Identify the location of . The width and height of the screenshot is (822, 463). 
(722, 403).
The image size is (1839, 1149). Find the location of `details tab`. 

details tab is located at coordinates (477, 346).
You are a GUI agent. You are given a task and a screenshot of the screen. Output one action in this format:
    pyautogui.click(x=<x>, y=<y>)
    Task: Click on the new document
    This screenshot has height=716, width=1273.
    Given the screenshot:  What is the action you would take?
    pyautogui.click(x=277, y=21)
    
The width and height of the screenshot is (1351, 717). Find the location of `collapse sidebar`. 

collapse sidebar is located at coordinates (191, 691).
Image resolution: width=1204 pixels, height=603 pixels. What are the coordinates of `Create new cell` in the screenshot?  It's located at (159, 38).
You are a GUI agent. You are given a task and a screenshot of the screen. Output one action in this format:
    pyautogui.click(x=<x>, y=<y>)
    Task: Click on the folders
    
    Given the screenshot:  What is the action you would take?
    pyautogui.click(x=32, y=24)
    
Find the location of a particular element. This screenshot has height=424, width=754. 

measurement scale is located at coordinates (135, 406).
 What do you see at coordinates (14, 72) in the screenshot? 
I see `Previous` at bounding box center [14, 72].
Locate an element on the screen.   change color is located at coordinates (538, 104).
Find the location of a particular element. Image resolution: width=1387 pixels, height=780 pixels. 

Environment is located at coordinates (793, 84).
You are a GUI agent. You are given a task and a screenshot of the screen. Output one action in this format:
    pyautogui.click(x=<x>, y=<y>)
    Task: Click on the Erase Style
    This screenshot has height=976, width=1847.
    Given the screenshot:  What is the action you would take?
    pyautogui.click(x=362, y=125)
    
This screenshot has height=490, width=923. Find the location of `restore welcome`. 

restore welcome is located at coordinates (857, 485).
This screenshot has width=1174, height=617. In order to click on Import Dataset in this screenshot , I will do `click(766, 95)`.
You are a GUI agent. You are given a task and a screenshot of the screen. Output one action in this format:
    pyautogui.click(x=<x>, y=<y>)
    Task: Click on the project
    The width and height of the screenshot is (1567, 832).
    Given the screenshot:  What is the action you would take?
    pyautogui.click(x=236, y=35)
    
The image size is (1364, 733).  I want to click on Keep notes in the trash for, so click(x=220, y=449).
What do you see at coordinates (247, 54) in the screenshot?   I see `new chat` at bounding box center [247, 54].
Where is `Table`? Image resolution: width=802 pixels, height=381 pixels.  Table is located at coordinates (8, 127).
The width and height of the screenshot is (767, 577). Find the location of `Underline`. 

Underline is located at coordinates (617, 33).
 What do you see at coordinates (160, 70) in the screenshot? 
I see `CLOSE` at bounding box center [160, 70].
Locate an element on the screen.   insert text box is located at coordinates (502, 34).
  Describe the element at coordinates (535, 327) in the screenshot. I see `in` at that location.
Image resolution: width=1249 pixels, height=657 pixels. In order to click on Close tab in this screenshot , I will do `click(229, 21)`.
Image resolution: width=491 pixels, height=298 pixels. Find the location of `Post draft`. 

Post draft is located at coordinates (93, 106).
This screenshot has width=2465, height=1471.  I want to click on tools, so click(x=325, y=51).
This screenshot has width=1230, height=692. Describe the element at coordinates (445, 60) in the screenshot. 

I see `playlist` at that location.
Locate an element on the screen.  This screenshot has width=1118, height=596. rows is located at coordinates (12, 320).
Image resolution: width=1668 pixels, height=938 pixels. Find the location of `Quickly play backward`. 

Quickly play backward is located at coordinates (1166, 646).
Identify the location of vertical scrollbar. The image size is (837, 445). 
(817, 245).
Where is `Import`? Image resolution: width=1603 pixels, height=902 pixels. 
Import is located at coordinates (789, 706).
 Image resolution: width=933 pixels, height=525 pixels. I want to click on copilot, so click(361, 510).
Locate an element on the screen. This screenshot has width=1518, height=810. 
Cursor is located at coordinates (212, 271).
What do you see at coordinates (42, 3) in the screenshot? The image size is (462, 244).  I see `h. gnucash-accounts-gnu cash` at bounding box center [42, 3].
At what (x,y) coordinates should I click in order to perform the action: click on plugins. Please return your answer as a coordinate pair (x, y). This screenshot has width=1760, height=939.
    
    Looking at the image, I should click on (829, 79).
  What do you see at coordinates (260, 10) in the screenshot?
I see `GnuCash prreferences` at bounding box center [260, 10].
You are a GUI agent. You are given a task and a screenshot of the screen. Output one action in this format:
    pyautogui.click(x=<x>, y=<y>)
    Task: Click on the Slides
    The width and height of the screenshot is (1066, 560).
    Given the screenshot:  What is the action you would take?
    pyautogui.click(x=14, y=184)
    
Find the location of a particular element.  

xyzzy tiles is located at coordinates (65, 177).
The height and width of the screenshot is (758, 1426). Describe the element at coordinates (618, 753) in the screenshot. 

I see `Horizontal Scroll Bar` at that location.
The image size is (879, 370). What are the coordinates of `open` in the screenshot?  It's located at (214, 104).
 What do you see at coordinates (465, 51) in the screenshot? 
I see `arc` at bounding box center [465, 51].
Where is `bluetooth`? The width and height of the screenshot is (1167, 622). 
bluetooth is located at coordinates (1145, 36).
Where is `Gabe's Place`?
◆ ◆ ◆ ◆
**Aim of the task:** In the material starting at the first line and ending at the line that contains "Environment is located", replace "Find the location of" with "Locate" and reproduce those lines with nothing else altered.

**Exercise result:**
Identify the location of . The width and height of the screenshot is (822, 463). 
(722, 403).
The image size is (1839, 1149). Locate `details tab`. 

details tab is located at coordinates (477, 346).
You are a GUI agent. You are given a task and a screenshot of the screen. Output one action in this format:
    pyautogui.click(x=<x>, y=<y>)
    Task: Click on the new document
    This screenshot has height=716, width=1273.
    Given the screenshot:  What is the action you would take?
    pyautogui.click(x=277, y=21)
    
The width and height of the screenshot is (1351, 717). Locate `collapse sidebar`. 

collapse sidebar is located at coordinates (191, 691).
Image resolution: width=1204 pixels, height=603 pixels. What are the coordinates of `Create new cell` in the screenshot?  It's located at (159, 38).
You are a GUI agent. You are given a task and a screenshot of the screen. Output one action in this format:
    pyautogui.click(x=<x>, y=<y>)
    Task: Click on the folders
    
    Given the screenshot:  What is the action you would take?
    pyautogui.click(x=32, y=24)
    
Locate a particular element. This screenshot has height=424, width=754. 

measurement scale is located at coordinates (135, 406).
 What do you see at coordinates (14, 72) in the screenshot? 
I see `Previous` at bounding box center [14, 72].
Locate an element on the screen.   change color is located at coordinates (538, 104).
Locate a particular element. Image resolution: width=1387 pixels, height=780 pixels. 

Environment is located at coordinates (793, 84).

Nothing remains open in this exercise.